There are quite a few other adjustments besides saddle and bar height. Saddle fore and aft, saddle tilt, bar tilt, stem length, etc. If you went to a shop for a fit, you would probably be surprised how much better the bike feels.


----------



## mcs001 (Aug 28, 2018)

Thanks for the info! You said "adjust stem length", that's raising/lowering the stem, yes? 

Sent from my Moto G (4) using Tapatalk


----------



## mcs001 (Aug 28, 2018)

Kimguroo said:


> Beginners need to consider what to do with bike maintenances, when they buy new bikes.
> 
> if one does not like DIY, LBS should be better because many LBS offers lifetime basic tune ups. Still part price will be much higher than web stores.
> also you don’t need to worry about fitting.
> ...


Thanks for the reply. As I said, I have been doing my own maintenance/repair/service on my own cars and motorcycle for the last 20+ years, so I think I can learn bicycles  Once I bought a car or motorcycle from a dealer, they never saw me again 

Sent from my Moto G (4) using Tapatalk


----------



## Lombard (May 8, 2014)

mcs001 said:


> Thanks for the info! You said "adjust stem length", that's raising/lowering the stem, yes?


I used the wrong word "adjust" in this case. Just about all stems now are not threaded. Stems need to be changed out to be "adjusted". Stems can be shorter/longer or a different angle.


----------



## pmf (Feb 23, 2004)

mcs001 said:


> Thanks for the info! You said "adjust stem length", that's raising/lowering the stem, yes?
> 
> Sent from my Moto G (4) using Tapatalk


I'm sorry to appear like an @ss, but that comment right there highlights your ignorance. Bikes these days don't have threaded forks/head sets that allow you to raise and lower the stem like they did 20 years ago. Once the fork is cut, you don't raise or lower the stem (I guess you could lower it if there's some spacers). I think Lombard was referring to the length of the stem. Stems come in various lengths and various angles. What you get on the Motobecane from Bikes Direct might be too long or too short, or the angle of the stem might not be the best for you. Since you know nothing about how a bike is supposed to fit, you just ride it anyway, never knowing that what you really need is a stem that's different than what the bike came with. After a while, you quit riding because your back is sore, or your wrists get sore. There's a lot of things like how high you raise the saddle, how far forward or backward it's positioned, is it level -- are the brakes/shifters placed on the bars in the right place -- are the cleats in your shoes set right -- do you need a seat post with set back or not -- etc. 

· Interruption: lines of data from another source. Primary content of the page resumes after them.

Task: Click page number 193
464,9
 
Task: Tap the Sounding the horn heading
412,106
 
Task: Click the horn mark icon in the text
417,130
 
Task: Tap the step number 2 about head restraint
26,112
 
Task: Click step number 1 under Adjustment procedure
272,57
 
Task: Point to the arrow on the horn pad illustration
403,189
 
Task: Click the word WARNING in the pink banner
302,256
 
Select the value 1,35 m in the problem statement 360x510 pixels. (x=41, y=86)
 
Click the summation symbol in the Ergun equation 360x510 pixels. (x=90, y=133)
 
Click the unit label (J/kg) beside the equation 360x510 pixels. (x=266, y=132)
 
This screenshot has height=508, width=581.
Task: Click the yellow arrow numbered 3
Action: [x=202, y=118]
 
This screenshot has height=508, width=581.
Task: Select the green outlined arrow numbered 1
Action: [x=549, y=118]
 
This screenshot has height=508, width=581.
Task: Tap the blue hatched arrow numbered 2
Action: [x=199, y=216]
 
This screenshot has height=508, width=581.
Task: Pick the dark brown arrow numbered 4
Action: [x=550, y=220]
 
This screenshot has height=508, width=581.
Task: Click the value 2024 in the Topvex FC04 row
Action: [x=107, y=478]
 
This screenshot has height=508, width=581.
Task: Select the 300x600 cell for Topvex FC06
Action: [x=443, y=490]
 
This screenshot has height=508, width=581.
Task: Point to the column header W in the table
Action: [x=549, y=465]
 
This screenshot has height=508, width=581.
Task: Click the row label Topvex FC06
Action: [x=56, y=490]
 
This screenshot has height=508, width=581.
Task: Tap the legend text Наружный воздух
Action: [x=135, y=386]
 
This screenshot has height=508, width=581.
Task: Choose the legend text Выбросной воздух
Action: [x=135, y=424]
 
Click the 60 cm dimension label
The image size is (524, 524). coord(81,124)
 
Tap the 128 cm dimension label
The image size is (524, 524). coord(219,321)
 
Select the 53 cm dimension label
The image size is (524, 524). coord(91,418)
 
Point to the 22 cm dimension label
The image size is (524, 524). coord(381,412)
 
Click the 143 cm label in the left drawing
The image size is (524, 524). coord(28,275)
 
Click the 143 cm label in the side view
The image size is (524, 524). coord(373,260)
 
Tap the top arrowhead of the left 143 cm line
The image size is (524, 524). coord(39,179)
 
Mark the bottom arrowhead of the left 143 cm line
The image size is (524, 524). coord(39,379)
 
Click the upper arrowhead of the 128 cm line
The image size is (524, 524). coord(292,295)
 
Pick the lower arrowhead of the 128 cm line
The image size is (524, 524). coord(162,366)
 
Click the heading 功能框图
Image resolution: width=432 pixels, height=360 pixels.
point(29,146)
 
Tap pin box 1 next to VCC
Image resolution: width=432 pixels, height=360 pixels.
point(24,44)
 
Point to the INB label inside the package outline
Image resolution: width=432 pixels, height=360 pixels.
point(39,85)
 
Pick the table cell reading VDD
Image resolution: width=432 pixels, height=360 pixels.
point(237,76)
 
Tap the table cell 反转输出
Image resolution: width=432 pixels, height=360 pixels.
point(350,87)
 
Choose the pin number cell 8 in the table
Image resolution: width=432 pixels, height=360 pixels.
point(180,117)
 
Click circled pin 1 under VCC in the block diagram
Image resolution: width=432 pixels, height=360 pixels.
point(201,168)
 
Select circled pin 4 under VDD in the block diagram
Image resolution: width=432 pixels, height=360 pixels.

I get it that you're a mechanical genius who can fix anything. But you know nothing about bikes and how they are supposed to fit. Yes, you can do all that stuff yourself, but you really ought to consider getting a little advice on what to look for. Sounds like you had a bad experience at a bike shop. Some of them can be a little snooty. So try a different shop. REI is OK, but they really don't specialize in bicycles. I'd advocate going to a real bike shop for your first real bike. And don't expect to find a bike for $500 -- even $1000 is a pretty low budget. Yes, you can get a better deal on the web, but you can also get a bike that really fits you poorly and isn't much fun to ride. And that's not a good deal. Once you figure out what works for you, then you can get that bargain titanium Dura Ace equipped bike from Bikes Direct, perhaps swap out the stem and the saddle/post so it fits well.


----------



## Lombard (May 8, 2014)

pmf said:


> I'm sorry to appear like an @ss, but that comment right there highlights your ignorance. Bikes these days don't have threaded forks/head sets that allow you to raise and lower the stem like they did 20 years ago. Once the fork is cut, you don't raise or lower the stem (I guess you could lower it if there's some spacers). I think Lombard was referring to the length of the stem. Stems come in various lengths and various angles. What you get on the Motobecane from Bikes Direct might be too long or too short, or the angle of the stem might not be the best for you. Since you know nothing about how a bike is supposed to fit, you just ride it anyway, never knowing that what you really need is a stem that's different than what the bike came with. After a while, you quit riding because your back is sore, or your wrists get sore. There's a lot of things like how high you raise the saddle, how far forward or backward it's positioned, is it level -- are the brakes/shifters placed on the bars in the right place -- are the cleats in your shoes set right -- do you need a seat post with set back or not -- etc.
> 
> I get it that you're a mechanical genius who can fix anything. But you know nothing about bikes and how they are supposed to fit. Yes, you can do all that stuff yourself, but you really ought to consider getting a little advice on what to look for. Sounds like you had a bad experience at a bike shop. Some of them can be a little snooty. So try a different shop. REI is OK, but they really don't specialize in bicycles. I'd advocate going to a real bike shop for your first real bike. And don't expect to find a bike for $500 -- even $1000 is a pretty low budget. Yes, you can get a better deal on the web, but you can also get a bike that really fits you poorly and isn't much fun to ride. And that's not a good deal. Once you figure out what works for you, then you can get that bargain titanium Dura Ace equipped bike from Bikes Direct, perhaps swap out the stem and the saddle/post so it fits well.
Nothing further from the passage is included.